→ **TEXTE FOURNI**

2. Des aides mobiles pour des besoins mouvants

La reconnaissance d'un site en tant que SPEL, qu'il soit ou non pure player , lui permet de bénéficier de certains avantages dévolus à la presse imprimée : exonération de la CET, application , depuis le 1 er février 2014, du taux super réduit de TVA à 2,1 % sur les ventes de contenus d'information, reconnaissance facilitée du statut de journaliste pour l'obtention de la carte d'identité des journalistes professionnels (carte de presse) et l'application de l'abattement sur les cotisations sociales et les frais professionnels.

Les rebondissements du taux super réduit de TVA

La loi n° 2014-237 du 27 février 2014 harmonisant les taux de la taxe sur la valeur ajoutée applicables à la presse imprimée et à la presse en ligne a rendu applicable aux SPEL, au 1 er février 2014, le taux super réduit de TVA à 2,1 % dont bénéficiait la presse imprimée . La France s'appuyait, ce faisant, sur la jurisprudence constante de la Cour de justice de l'Union européenne (CJUE), qui consacre la neutralité fiscale entre activités économiques de même nature. Surtout, cette distorsion était lourdement handicapante pour l'équilibre économique et le développement numérique des acteurs de la presse.

La dépense fiscale associée au taux super-réduit sur la presse en ligne a été évaluée à 5 millions d'euros en année pleine dans une étude réalisée en 2012 par le cabinet Kurt Salmon, pour un passage de TVA de 20 % à 2,1 %. Ce chiffre se fonde sur une évaluation du chiffre d'affaires de la presse en ligne estimée à 100 millions d'euros, dont 30 % au titre des abonnements.

En application des articles 56 et 98 de la directive 2006/112/CE relative au système commun de TVA, la Commission européenne considère cependant que les services culturels en ligne (livre numérique, presse en ligne, vidéo à la demande, musique en ligne), qui entrent dans la catégorie des services fournis par voie électronique, sont exclus par la réglementation communautaire en vigueur du bénéfice d'un taux de TVA minoré . Elle a logiquement estimé que l'application en France du taux super réduit à la presse en ligne contrevenait au droit de l'Union européenne et lui a adressé une mise en demeure le 10 juillet 2014 , à laquelle il a été répondu en septembre de la même année.

Comme la France l'a exprimé de manière constante, l'objectif est d'obtenir une évolution du cadre réglementaire européen permettant explicitement l'application de taux réduits homothétiques non seulement pour le livre numérique, mais également pour la presse en ligne. La différenciation des taux de TVA applicables aux produits numériques et aux produits physiques constitue un obstacle à la transition numérique des secteurs culturels et à la neutralité des taux.

Le 6 mai 2015, lors d'une communication sur la stratégie pour un marché unique du numérique en Europe, la Commission européenne a indiqué qu'elle « se penchera en 2016 sur la question du traitement fiscal de certains services électroniques tels que les livres électroniques et les publications en ligne dans le cadre de la réforme générale sur la TVA » . Lors de la présentation de son plan d'action sur la TVA le 7 avril 2016, elle a reconnu que les « règles actuelles ne tiennent pas pleinement compte de l'évolution technologique et économique » et que leur actualisation constituait une priorité.

→ **CONSIGNE**
Dans le texte sur la TVA de la presse en ligne, à quelle date la Commission européenne a-t-elle adressé une mise en demeure à la France ?

→ **DONNÉES AFFICHÉES**
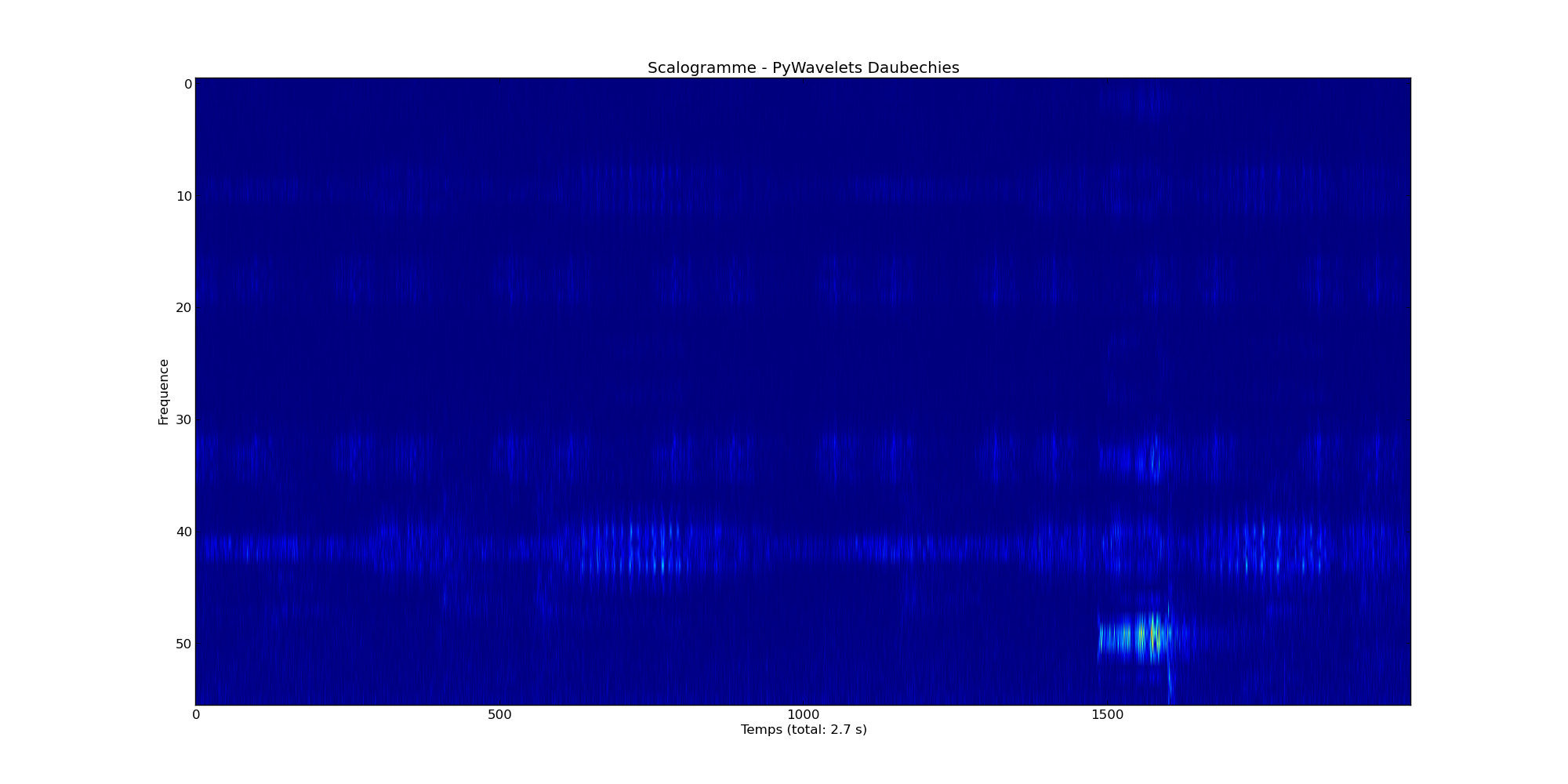Viewport: 1568px width, 784px height.
Task: Click the x-axis tick label 1500
Action: coord(1107,715)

→ **CORRIGÉ**
Le 10 juillet 2014.